10. A method for managing remediation of a plurality of mobile units, comprising:

providing a set of remediations;

partitioning the set of remediations into local remediations and remote remediations;

providing the local remediations within the mobile units;

providing the remote remediations within a server physically separated from the mobile units;

remediating a state detected when a condition at the mobile units is met based on the set of remediations.

11. The method of claim 10, wherein the local remediations are transmitted to the mobile units via a network.

12. The method of claim 10, wherein the set of remediations are associated with a mobile telephone device.

13. The method of claim 10, wherein each remediation comprises a condition and an action.

14. The method of claim 13, where each condition and each action is configurable by a user.

15. A mobile unit management system comprising:

a central server having a first set of remediations stored therein;

a mobile unit having a second set of remediations stored therein;

wherein each of the first and second set of remediations includes a configurable condition and a configurable action; and

wherein, when a particular configurable action is experienced by the mobile unit, a remediation is applied autonomously and locally within the mobile unit based on whether the particular configurable action is within the second set of remediations.
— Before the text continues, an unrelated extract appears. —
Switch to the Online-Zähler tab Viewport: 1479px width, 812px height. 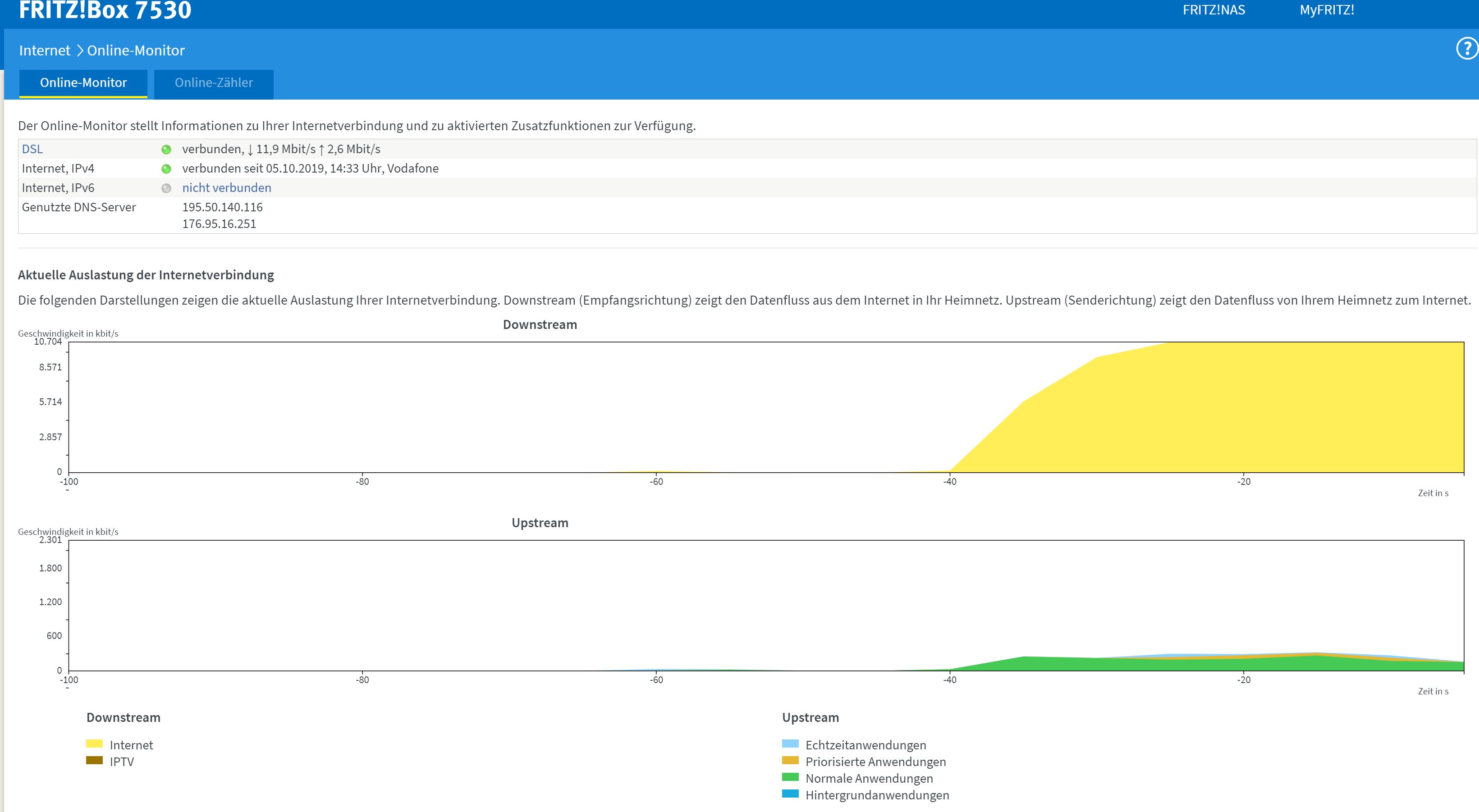tap(214, 83)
16. The mobile unit management system of claim 15, wherein the second set of remediations is a subset of the first set of remediations.

17. The mobile unit management system of claim 15, wherein the configurable condition comprises Boolean combinations of other conditions.

18. The mobile unit management system of claim 15, wherein the mobile unit is configured to send a confirmation message to the central server indicative of the success of the remediation.